§ **Set problem**:
Print the lines from the one containing "868x1389 pixels. Task: Click" down to the one containing "pyautogui.click(x=396, y=101)", both included, with no change to their wording.

#### Dataset content ####

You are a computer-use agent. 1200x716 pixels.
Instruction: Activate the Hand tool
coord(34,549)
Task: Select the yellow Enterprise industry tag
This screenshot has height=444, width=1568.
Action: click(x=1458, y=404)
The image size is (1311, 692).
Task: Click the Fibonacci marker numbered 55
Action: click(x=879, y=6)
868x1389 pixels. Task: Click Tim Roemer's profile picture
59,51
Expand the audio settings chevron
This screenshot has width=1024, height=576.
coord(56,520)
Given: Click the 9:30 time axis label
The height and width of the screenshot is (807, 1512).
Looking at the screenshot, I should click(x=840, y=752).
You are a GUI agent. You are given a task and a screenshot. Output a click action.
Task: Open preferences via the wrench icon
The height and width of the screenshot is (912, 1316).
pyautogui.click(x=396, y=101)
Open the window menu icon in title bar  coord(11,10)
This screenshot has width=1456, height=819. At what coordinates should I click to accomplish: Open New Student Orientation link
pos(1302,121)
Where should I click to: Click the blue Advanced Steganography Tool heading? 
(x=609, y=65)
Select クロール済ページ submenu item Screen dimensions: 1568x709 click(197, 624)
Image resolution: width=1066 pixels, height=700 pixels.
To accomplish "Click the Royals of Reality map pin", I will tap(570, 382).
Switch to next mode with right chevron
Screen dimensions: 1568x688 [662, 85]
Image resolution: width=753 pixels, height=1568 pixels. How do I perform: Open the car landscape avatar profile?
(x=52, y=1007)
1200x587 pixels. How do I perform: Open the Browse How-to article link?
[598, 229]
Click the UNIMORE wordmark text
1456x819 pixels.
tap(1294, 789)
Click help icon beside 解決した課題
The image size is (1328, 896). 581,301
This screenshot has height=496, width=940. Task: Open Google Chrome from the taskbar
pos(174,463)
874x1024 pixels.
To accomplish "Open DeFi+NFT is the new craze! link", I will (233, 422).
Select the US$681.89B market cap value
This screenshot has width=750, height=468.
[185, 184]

####

§ **Answer to the exercise**:
868x1389 pixels. Task: Click Tim Roemer's profile picture
59,51
Expand the audio settings chevron
This screenshot has width=1024, height=576.
coord(56,520)
Given: Click the 9:30 time axis label
The height and width of the screenshot is (807, 1512).
Looking at the screenshot, I should click(x=840, y=752).
You are a GUI agent. You are given a task and a screenshot. Output a click action.
Task: Open preferences via the wrench icon
The height and width of the screenshot is (912, 1316).
pyautogui.click(x=396, y=101)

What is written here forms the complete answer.